Shotgun Review
The Candy Store
June 16, 2010If we regard laughter as a kind of expulsion, even a kind of vomiting, then “The Candy Store,” at Meridian Gallery, is a mess. It’s sticky, sweet, and smelly. It’s cute and at the same time grotesque. Of the many treats on display, one particularly beautiful mess is John deFazio’s The Budweiser Power Urn (1997). Elaborately decorated with wallpaper-like leafy prints, a tattooed, bug-eyed skull, and a Budweiser bottle label, this urn mixes the slapstick punch of a Kippenberger with the earnestness of a prayer. In restless play with deFazio’s other urns and sculptures, this piece succeeds in bypassing laughter as an end in itself and instead employs it as a means toward a meditative state.

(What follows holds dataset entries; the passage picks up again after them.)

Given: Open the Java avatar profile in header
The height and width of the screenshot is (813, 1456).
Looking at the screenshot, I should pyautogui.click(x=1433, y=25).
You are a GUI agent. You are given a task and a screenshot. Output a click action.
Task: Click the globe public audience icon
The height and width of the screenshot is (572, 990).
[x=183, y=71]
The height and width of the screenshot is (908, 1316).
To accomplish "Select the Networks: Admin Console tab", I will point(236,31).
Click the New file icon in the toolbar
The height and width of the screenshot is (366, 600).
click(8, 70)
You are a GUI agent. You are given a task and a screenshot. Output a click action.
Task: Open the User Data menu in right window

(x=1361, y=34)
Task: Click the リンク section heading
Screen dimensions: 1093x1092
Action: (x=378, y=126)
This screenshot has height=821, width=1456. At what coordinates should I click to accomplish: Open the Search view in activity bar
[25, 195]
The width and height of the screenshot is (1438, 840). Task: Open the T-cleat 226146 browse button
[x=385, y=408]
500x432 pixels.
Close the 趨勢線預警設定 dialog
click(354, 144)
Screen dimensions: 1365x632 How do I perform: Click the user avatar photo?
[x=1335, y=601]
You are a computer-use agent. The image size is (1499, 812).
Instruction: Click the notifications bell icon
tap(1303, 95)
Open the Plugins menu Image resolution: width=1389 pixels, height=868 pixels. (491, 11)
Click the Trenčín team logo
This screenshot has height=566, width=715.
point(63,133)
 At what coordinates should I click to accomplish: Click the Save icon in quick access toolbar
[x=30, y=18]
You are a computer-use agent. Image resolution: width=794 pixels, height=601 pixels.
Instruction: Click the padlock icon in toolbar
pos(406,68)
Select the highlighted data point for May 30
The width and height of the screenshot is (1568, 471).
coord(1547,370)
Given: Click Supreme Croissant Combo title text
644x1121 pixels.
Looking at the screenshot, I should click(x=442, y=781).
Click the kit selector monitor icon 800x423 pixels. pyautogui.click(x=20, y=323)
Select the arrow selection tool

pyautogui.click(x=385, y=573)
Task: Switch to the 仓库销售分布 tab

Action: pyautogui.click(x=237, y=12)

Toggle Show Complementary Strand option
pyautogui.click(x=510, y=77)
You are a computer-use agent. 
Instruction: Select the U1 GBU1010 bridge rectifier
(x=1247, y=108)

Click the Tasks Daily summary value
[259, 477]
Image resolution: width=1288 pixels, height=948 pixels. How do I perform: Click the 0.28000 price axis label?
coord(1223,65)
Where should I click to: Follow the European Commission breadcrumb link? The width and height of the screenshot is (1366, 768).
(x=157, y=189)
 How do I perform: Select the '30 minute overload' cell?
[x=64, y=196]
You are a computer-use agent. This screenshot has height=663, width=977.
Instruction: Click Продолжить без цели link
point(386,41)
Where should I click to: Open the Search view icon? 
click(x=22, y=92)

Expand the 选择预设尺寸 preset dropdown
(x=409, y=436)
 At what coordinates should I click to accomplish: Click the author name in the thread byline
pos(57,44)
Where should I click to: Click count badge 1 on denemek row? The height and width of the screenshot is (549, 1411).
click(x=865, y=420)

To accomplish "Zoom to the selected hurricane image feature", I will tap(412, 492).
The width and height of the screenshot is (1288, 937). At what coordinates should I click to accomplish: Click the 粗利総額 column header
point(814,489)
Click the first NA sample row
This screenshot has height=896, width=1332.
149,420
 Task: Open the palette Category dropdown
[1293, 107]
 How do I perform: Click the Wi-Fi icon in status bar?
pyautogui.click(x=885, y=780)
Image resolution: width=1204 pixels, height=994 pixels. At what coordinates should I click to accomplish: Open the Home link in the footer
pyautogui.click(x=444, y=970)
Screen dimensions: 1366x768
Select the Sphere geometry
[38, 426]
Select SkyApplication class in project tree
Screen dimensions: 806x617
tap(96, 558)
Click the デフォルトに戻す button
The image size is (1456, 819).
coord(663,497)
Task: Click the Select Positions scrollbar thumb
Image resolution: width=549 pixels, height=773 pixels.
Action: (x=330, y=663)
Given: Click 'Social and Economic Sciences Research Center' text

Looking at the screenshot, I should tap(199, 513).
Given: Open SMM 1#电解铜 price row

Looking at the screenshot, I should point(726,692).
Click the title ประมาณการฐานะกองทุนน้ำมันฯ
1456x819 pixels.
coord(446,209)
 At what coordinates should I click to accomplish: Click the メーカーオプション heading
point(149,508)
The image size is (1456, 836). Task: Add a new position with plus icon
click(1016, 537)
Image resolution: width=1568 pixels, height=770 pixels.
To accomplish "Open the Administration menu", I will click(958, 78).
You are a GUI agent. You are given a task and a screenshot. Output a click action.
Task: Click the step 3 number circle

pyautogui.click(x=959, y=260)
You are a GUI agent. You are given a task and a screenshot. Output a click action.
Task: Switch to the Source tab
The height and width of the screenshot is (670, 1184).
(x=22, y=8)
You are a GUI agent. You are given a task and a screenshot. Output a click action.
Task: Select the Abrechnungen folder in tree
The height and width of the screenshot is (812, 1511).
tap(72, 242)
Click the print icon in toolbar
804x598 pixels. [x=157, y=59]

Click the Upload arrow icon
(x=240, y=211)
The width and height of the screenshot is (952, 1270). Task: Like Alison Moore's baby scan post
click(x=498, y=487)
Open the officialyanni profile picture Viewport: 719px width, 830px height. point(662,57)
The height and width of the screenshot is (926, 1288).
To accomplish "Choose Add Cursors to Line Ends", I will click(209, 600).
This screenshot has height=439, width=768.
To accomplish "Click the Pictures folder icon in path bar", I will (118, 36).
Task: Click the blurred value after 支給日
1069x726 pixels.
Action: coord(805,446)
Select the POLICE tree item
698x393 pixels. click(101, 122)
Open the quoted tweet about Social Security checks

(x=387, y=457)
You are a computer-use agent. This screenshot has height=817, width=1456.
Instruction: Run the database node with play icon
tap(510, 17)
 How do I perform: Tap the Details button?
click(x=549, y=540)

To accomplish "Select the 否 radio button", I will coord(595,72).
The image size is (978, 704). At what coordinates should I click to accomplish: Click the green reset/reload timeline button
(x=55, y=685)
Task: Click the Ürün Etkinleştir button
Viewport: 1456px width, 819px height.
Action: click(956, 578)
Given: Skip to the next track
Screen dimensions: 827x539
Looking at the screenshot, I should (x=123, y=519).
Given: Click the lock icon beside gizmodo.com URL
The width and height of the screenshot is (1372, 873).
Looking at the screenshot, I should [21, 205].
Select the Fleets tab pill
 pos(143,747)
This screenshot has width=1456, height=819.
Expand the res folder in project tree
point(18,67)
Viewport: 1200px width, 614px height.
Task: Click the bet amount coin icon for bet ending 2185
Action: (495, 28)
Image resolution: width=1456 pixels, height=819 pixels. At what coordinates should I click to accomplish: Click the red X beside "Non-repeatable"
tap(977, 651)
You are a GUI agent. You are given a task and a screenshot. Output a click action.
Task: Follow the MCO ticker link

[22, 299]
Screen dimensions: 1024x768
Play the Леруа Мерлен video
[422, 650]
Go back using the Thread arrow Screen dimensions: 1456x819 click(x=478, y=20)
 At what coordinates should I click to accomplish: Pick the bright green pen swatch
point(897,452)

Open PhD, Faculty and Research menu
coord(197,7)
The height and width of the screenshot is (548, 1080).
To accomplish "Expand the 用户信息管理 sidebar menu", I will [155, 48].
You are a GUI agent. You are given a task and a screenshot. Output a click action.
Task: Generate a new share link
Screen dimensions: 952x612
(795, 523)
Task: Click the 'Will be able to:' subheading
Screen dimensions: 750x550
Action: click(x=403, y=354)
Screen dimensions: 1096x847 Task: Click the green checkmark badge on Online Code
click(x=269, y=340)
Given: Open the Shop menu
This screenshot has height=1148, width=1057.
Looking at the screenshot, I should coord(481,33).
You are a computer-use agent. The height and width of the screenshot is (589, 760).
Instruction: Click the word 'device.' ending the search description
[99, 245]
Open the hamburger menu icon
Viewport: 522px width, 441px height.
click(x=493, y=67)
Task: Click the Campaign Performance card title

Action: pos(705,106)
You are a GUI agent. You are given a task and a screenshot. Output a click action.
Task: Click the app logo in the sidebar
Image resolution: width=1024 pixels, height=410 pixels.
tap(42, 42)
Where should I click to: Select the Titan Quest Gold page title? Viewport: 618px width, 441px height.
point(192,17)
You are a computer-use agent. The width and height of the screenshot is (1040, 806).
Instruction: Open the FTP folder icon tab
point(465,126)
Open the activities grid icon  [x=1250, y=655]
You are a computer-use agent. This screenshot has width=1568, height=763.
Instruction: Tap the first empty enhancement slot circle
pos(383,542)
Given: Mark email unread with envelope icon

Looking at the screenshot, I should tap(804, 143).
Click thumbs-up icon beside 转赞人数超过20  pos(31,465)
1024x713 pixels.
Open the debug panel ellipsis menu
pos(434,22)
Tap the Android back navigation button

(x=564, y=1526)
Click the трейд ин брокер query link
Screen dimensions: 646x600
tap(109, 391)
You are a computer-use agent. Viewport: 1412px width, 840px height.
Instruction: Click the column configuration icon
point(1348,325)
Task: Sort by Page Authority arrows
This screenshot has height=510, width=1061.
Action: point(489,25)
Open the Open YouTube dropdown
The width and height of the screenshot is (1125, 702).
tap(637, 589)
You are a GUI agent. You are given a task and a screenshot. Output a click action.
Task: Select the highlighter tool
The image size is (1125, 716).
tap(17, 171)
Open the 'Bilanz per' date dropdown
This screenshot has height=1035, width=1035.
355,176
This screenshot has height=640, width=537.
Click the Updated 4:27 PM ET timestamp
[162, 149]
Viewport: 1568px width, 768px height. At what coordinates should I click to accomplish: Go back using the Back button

Not far from this state stands Leigha Mason’s installation and performance space, Candy Store (2009–2010). Adorned with broken jars, caramel- and fecal-colored candy stands, and three oversize artificial peppermints, the store displays chimeric candy. Translucent lollipops contain candy bits and human body parts: hair, fingernails, teeth, skin, and eyes. At once attractive and repulsive, Mason’s treats tease the viewer into a state of anxiety and desire over both the (un)appetizing object and a viewer’s place before it. If a viewer laughs, her laughter might be nervous, while still allowing the possibility of meditation. If a punch line exists, it lingers just out of view.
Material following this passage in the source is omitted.